_CONSIGNE:_
Poursuivez l'article sur les bonus dans les banques, juste après sa dernière phrase.

_TEXTE DE LA PAGE:_
● ● ● ● ●

L’étau se resserre encore autour des bonus
Dans le cadre de recrutements, les conditions de reprise de ces primes se durcissent… sur l’initiative des banques elles-mêmes.
Par Soraya Haquani le 11/10/2012 pour L’AGEFI Hebdo
Les traders ne peuvent plus rêver aux bonus. « Les règles ont changé sous la pression des politiques, qui ont oublié que la finance est un marché complètement ouvert avec des places financières où ces contraintes ne sont pas appliquées, soupire un opérateur de marché d’une banque de financement et d’investissement (BFI) à Paris. Les bonus de mon ‘desk’ sont tributaires des résultats des autres activités de la banque, je ne trouve pas cela très juste… » Mais dans un marché du recrutement figé par la crise, ce trader, comme beaucoup de professionnels, n’est pas tenté de bouger : « Des chasseurs de têtes m’appellent régulièrement. On vient d’ailleurs de me proposer un poste à responsabilités en Suisse. Je l’ai refusé. »
C’est tout le paradoxe qui rend d’autant plus compliquées les missions des chasseurs de têtes aujourd’hui : les bonus ont eu beau subir des coupes drastiques ces dernières années, les banquiers s’accrochent à leurs postes dans un contexte où les plans sociaux dans les trois grandes BFI françaises ont conduit à la suppression de 5.000 emplois. De fait, les quelques mobilités opérées par certains financiers ne sont plus uniquement guidées par la rémunération. « L’aspect salarial, s’il reste d’actualité, est de moins en moins crucial. Avant toute chose, les professionnels cherchent à s’assurer que l’activité pour laquelle ils sont sollicités est pérenne en tant que telle, stratégique et ‘core business’ pour l’entreprise qui les sollicite, explique Denis Marcadet, président du cabinet de chasse de têtes Vendôme Associés. Ils souhaitent ensuite être rassurés sur son positionnement et les moyens humains, techniques et financiers mis à disposition. On n’attire plus avec le seul argument de la rémunération ! » « Les banquiers privilégient la qualité du projet qui justifierait un changement de poste et de maison, ajoute Raphaël Czuwak, partner chez Egon Zehnder, cabinet de chasse de têtes international. Dans l’environnement actuel, ce qui fait la différence, ce sont surtout les perspectives et le degré d’ambition de la nouvelle activité. L”upside’ salarial est un critère qui vient plus bas dans la liste des priorités. »

● ● ● ● ●

_SEGMENT DE DONNÉES:_
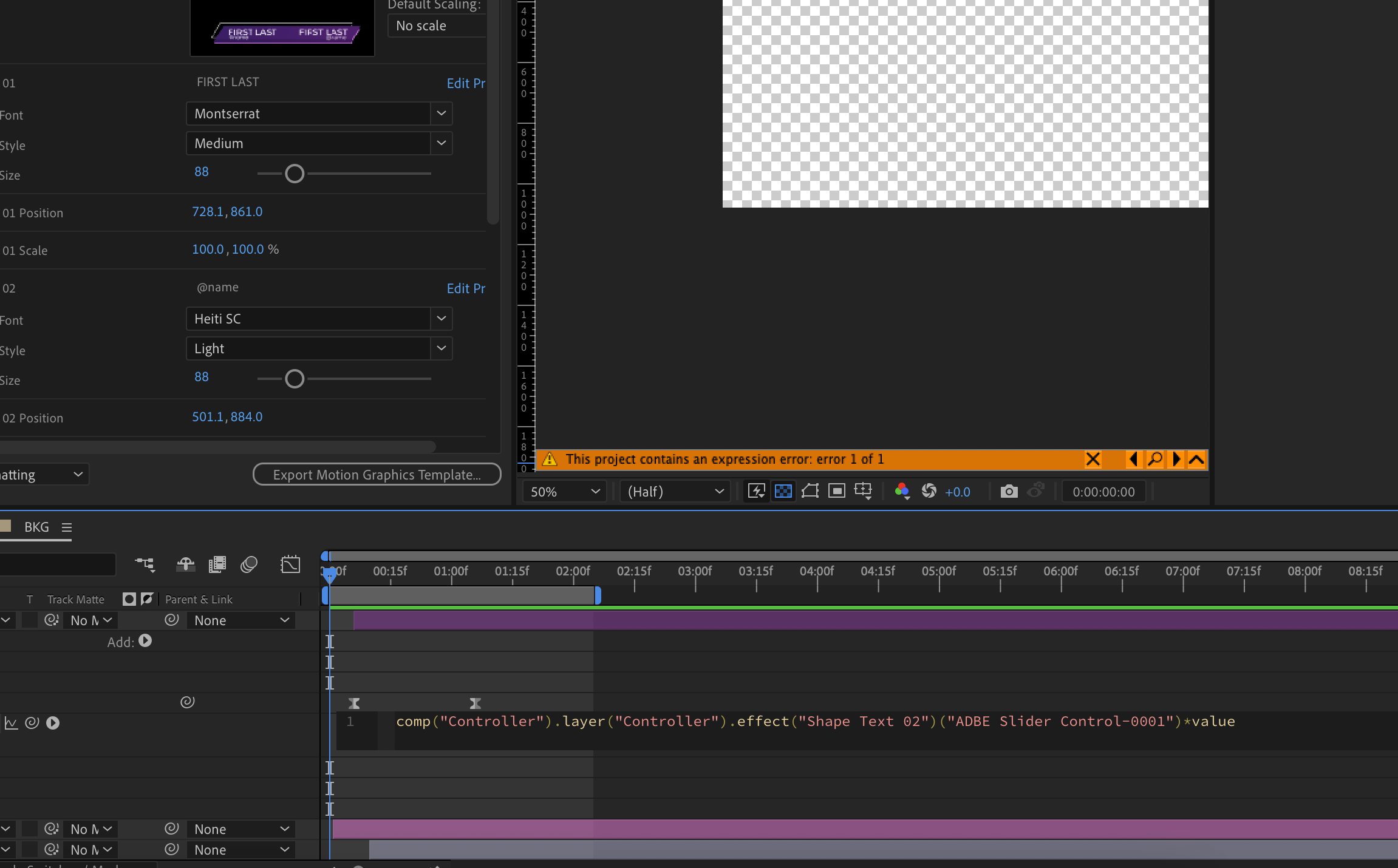The height and width of the screenshot is (868, 1398).
Task: Enable the Graph Editor
Action: click(290, 565)
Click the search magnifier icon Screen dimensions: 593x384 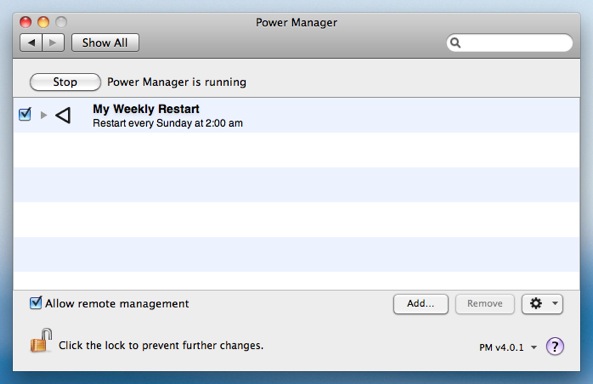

● ● ● ● ●

_RÉPONSE:_
Part variable détenue en titres
Sur la partie variable du salaire, « la culture de l’entreprise en matière de bonus », relève Jean-François Monteil, nouveau dirigeant du cabinet de chasse Transearch, reste toutefois un point d’intérêt pour les cadres de la finance. Car après le régulateur, c’est au tour des BFI elles-mêmes de durcir leurs règles de bonus. Fin août, Deutsche Bank a frappé un grand coup en annonçant que ceux qui étaient détenus en titres par les cadres nouvellement recrutés ne seraient plus repris (et plus remplacés par des actions Deutsche Bank). Pratique jusque-là bien ancrée dans les BFI pour attirer des talents, la reprise des bonus en titres de l’ancien employeur appartient désormais au passé. « Il y a moins d’automatisme à reprendre les bonus en actions que détiennent les professionnels qui vont d’un établissement à un autre, observe Amaury La Clavière, senior consultant en banque d’investissement chez Robert Walters. Les institutions financières étudient au cas par cas mais il ne faut pas exclure que cette pratique devienne de plus en plus une exception… »
D’un autre côté, si les banquiers sont frileux, « comme leurs BFI ne peuvent ni garantir leur bonus (le bonus garanti n’est permis que pour recruter, NDLR), ni leur verser une part en ‘cash’ assez satisfaisante, leur rétention devient compliquée à gérer pour leurs employeurs, constate Florence Soulé de Lafont, partner en charge de la practice finance de Boyden à Paris. D’autant que les BFI concurrentes qui les contactent pour les débaucher peuvent, elles, garantir un an de bonus et racheter leurs bonus différés ». En outre, les BFI sont concurrencées par des structures non bancaires qui ne sont pas soumises aux règles sur les bonus.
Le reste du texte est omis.